## THE PROBLEM
Please reproduce the rows, word for word, from the line containing "You are a computer-use" through the last of the rows. Leave the pictures out.

## DATA ROWS
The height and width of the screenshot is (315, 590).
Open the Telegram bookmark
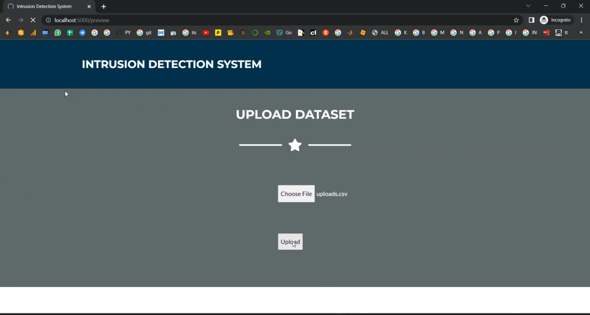pyautogui.click(x=82, y=33)
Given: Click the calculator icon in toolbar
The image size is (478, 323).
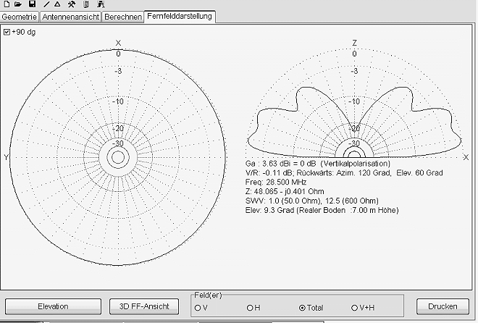Looking at the screenshot, I should (86, 4).
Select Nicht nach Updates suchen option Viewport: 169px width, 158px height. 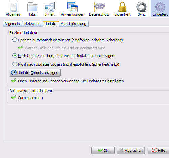pyautogui.click(x=15, y=64)
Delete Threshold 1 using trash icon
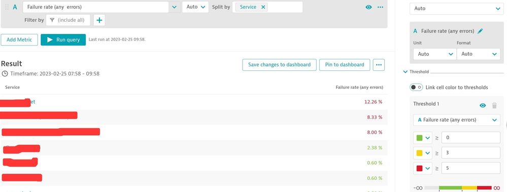Viewport: 507px width, 192px height. 494,105
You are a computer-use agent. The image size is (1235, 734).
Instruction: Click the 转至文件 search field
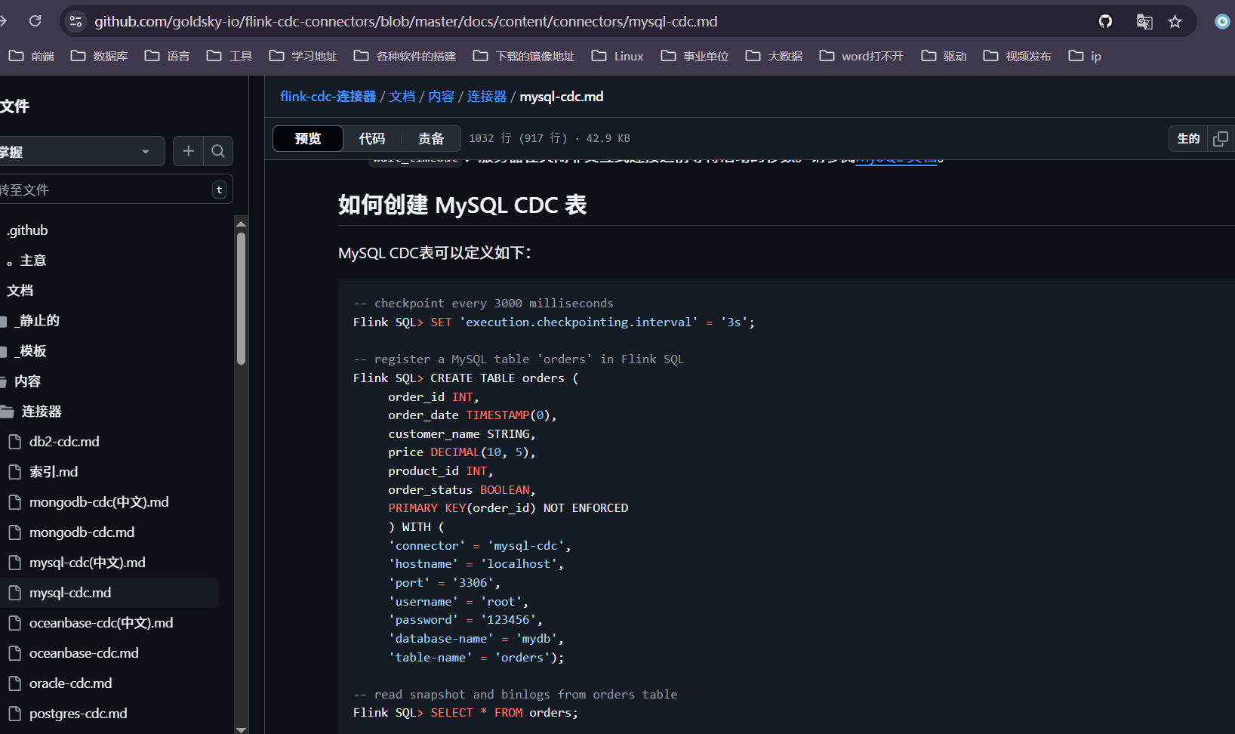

## THE SOLUTION
You are a computer-use agent. The image size is (1235, 734).
Instruction: Click the 转至文件 search field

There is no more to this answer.